`arduino-cli` on Model 100 sometimes hangs attempting 1200bps touch
Opened this issue · 0 comments
Describe the bug
I'm writing this up here to document it, because the GD32 repository doesn't have issues enabled. It's also more visible to other people who might be experiencing this problem.
On macOS (and possibly other OSes; not sure), sometimes arduino-cli
hangs when attempting to do a 1200bps touch to reset the Model 100. This seems to be due to a bug in our GD32 USB core.
To Reproduce
Repeatedly attempt to use arduino-cli
to upload, while monitoring custom trace logging of USB control requests.
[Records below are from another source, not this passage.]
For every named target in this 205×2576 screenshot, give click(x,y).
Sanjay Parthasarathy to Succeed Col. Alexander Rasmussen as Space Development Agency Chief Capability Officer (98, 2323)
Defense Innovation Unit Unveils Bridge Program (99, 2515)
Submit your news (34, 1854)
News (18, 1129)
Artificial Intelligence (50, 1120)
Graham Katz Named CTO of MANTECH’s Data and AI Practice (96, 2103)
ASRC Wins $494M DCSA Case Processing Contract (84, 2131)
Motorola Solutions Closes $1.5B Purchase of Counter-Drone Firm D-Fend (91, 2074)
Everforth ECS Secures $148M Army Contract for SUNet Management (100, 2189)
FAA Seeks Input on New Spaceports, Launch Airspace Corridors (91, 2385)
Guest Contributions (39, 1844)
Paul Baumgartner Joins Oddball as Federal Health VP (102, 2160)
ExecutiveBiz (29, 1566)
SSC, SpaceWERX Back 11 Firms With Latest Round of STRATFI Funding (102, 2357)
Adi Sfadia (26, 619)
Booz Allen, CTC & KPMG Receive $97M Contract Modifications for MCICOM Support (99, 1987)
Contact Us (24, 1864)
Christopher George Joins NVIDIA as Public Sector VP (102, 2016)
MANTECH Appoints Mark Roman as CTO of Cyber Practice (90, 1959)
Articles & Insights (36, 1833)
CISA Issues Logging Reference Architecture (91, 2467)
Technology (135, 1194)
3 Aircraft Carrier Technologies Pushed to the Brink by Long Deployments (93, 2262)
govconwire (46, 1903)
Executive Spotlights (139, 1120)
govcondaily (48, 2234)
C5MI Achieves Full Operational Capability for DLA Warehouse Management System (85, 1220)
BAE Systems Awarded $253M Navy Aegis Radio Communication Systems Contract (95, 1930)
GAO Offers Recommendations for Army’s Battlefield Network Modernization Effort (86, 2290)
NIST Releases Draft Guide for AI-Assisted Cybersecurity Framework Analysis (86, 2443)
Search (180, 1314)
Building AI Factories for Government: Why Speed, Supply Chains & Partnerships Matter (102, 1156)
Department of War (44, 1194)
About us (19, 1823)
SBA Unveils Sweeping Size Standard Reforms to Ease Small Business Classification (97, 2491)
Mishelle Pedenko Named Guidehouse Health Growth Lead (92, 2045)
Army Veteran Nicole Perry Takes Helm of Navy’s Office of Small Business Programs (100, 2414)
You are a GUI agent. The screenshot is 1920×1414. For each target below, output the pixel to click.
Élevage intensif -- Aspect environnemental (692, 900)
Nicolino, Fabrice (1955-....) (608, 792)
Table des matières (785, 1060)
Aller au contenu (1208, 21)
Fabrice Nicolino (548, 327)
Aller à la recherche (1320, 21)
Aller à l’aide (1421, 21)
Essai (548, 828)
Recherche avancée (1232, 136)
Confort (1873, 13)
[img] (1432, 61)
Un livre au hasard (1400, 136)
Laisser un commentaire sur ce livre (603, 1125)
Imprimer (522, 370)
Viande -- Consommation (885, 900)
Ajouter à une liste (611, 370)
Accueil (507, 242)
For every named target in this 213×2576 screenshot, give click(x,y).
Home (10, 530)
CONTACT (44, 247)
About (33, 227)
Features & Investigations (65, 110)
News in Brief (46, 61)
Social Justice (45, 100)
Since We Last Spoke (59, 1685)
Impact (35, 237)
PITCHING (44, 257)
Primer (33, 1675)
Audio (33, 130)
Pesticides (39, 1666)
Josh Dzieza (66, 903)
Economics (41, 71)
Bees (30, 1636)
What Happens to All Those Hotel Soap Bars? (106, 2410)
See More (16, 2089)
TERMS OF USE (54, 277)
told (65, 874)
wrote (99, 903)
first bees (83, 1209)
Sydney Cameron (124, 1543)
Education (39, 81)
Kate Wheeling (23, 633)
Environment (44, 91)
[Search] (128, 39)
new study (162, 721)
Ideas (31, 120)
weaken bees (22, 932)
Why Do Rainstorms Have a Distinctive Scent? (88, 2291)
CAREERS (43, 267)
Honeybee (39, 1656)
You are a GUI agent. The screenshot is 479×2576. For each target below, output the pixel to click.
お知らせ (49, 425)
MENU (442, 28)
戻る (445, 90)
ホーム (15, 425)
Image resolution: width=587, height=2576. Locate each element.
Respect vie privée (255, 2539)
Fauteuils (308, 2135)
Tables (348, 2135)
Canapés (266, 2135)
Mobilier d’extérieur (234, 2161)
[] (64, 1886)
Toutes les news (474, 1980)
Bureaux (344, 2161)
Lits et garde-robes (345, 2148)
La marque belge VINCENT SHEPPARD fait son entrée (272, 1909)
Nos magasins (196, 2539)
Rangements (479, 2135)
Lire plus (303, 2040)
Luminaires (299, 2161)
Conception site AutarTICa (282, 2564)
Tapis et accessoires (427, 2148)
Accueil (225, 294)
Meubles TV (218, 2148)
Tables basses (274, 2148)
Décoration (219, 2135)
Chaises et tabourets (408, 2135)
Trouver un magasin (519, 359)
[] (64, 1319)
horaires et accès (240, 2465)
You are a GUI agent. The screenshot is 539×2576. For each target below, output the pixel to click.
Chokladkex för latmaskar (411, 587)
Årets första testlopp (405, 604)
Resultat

These control requests are the SetLineCoding requests sent by the OS when opening the serial port, possibly to set the baud rate. (I'm not sure why they're repeated so much and so quickly.) This request type has a 7-byte payload from the host. Observe that the control transfer handler doesn't correctly handle receiving SETUP packets in the middle of handling an ongoing control transfer, causing a hang of both the keyboard firmware and arduino-cli
. (arduino-cli
eventually times out.)
The hex strings are the contents of the Setup stage of the control requests, printed near the start of our control transfer handler. RW0
is the start of waitForReadComplete
, and the single 1
digit is the boolean value returned from it. RC
n is the number of bytes read by readControl
. The SURPRISE SETUP
is a special message from pollEPStatus
when it detects this condition.
[14:39:14.694] 21 20 00 00 00 00 07 00
[14:39:14.697] RW0
[14:39:14.697] 1
[14:39:14.698] RC7
[14:39:14.701] 21 20 00 00 00 00 07 00
[14:39:14.701] RW0
[14:39:14.701] SURPRISE SETUP
[14:39:14.703] 1
[14:39:14.703] RC8
Basically, while waitForReadComplete
is waiting for the Data OUT stage of a control transfer, another SETUP packet comes in, and our imperfectly-duplicated ISR fragment fails to handle it.
Expected behavior
arduino-cli
should not hang when attempting a 1200bps touch reset. We also shouldn't hang when getting an unexpected SETUP packet in the middle of a control transfer.
Environment
- OS: macOS
- Version: 10.15.7 (19H2026)
- Device: Keyboardio Model 100
Additional context
This bug is what led me to start re-implementing our control transfer handler to use a much of the low-level API as possible. Although it might theoretically be possible to keep adding hacks to pollEPStatus
to handle this situation correctly, that code is already quite unwieldy and a minefield of race conditions. I think the answer is running less code, not more, from within the ISR context.
This is a trace from prototype firmware that is rewritten to use more of the low-level API to handle control transfers. The ctlOut
n comes from the completion handler for the control Data OUT stage. The lines beginning with <
are hex dumps of the data received from the host in the Data OUT stage.
[18:50:38.362] 21 20 00 00 00 00 07 00
[18:50:38.365] ctlOut 7
[18:50:38.366] <80 25 00 00 00 00 08
[18:50:38.371] 21 20 00 00 00 00 07 00
[18:50:38.371] 21 20 00 00 00 00 07 00
[18:50:38.373] ctlOut 7
[18:50:38.374] <80 25 00 00 00 00 08
Observe that there are two back-to-back control transfers in the middle of the log, and that the first one doesn't have a ctlOut
line associated with it. The Data OUT completion handler didn't run, because the host aborted that transfer and sent another SETUP packet, which is correctly handled here.